## start Listed entries

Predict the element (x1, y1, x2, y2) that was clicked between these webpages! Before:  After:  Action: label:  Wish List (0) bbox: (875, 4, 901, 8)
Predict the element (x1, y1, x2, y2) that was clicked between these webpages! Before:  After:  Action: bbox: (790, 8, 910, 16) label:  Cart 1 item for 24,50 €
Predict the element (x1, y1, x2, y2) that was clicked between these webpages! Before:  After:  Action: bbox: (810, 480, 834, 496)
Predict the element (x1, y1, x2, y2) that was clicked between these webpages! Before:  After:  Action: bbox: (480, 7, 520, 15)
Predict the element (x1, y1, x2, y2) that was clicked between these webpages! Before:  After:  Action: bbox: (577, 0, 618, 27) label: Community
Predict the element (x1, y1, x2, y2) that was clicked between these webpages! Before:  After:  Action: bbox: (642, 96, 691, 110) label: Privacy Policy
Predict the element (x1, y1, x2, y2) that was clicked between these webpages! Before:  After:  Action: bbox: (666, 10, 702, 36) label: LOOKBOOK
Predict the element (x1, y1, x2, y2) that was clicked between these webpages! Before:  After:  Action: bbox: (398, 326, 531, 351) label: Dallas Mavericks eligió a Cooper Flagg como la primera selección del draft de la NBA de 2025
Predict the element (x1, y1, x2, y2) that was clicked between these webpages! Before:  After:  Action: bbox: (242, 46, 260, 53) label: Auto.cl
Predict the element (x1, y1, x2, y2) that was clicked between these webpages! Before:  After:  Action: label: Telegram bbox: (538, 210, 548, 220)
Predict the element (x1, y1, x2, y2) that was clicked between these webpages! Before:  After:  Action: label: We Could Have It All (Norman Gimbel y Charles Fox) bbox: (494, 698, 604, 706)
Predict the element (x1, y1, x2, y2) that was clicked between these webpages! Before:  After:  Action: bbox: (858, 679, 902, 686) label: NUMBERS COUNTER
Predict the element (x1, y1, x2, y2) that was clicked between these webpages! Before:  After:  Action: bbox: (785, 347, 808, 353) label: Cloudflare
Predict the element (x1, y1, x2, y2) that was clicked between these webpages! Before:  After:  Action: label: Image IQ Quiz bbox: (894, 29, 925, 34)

## end Listed entries

| What the task requires |
Rewrite the stretch of records from the start through the line that contains "480, 834, 496)", changing "webpages" to "web pages" and keeping everything else the same.

| Response |
Predict the element (x1, y1, x2, y2) that was clicked between these web pages! Before:  After:  Action: label:  Wish List (0) bbox: (875, 4, 901, 8)
Predict the element (x1, y1, x2, y2) that was clicked between these web pages! Before:  After:  Action: bbox: (790, 8, 910, 16) label:  Cart 1 item for 24,50 €
Predict the element (x1, y1, x2, y2) that was clicked between these web pages! Before:  After:  Action: bbox: (810, 480, 834, 496)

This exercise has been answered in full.